Which brings us back to the point. Who is Stewart Waring?"
"Stewart Waring is running for City Alderman. He's one of the biggest men in New York!"
"Do you mean in girth? If so, he seems to have selected the right career for himself."
"He's one of the bosses. He used to be Commissioner of Buildings for the city."
"Commissioner of Buildings? What exactly did that let him in for?"
"It let him in for a lot of graft."
"How was that?"
"Oh, he took it off the contractors. Shut his eyes and held out his hands when they ran up rotten buildings that a strong breeze would have knocked down, and places like that Pleasant Street hole without any ventilation."
"Why did he throw up the job?" inquired Psmith. "It seems to me that it was among the World's Softest. Certain drawbacks to it, perhaps, to the man with the Hair-Trigger Conscience; but I gather that Comrade Waring did not line up in that cla.s.s. What was his trouble?"
"His trouble," said Billy, "was that he stood in with a contractor who was putting up a music-hall, and the contractor put it up with material about as strong as a heap of meringues, and it collapsed on the third night and killed half the audience."
"And then?"
"The papers raised a howl, and they got after the contractor, and the contractor gave Waring away. It killed him for the time being."
"I should have thought it would have had that excellent result permanently," said Psmith thoughtfully. "Do you mean to say he got back again after that?"

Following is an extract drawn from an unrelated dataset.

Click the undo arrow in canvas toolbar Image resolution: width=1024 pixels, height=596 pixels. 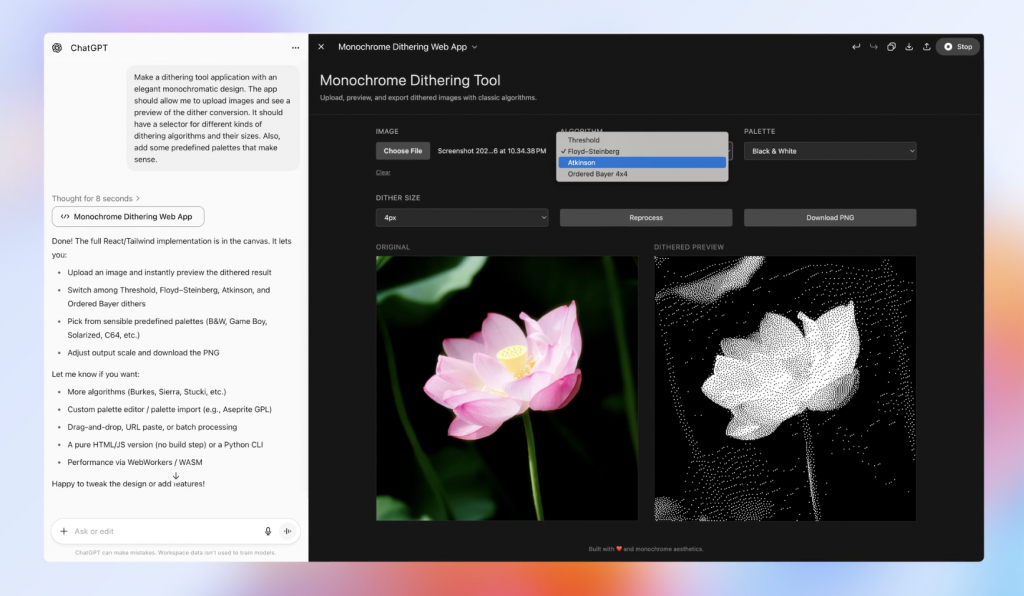pyautogui.click(x=855, y=47)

"He had to quit being Commissioner, of course, and leave the town for a time; but affairs move so fast here that a thing like that blows over. He made a bit of a pile out of the job, and could afford to lie low for a year or two."
"How long ago was that?"
"Five years. People don't remember a thing here that happened five years back unless they're reminded of it."
Psmith lit another cigarette.
"We will remind them," he said.
Billy nodded.
"Of course," he said, "one or two of the papers against him in this Aldermanic Election business tried to bring the thing up, but they didn't cut any ice. The other papers said it was a shame, hounding a man who was sorry for the past and who was trying to make good now; so they dropped it. Everybody thought that Waring was on the level now. He's been shooting off a lot of hot air lately about philanthropy and so on. Not that he has actually done a thing--not so much as given a supper to a dozen news-boys; but he's talked, and talk gets over if you keep it up long enough."
Psmith nodded adhesion to this dictum.
"So that naturally he wants to keep it dark about these tenements.
It'll smash him at the election when it gets known."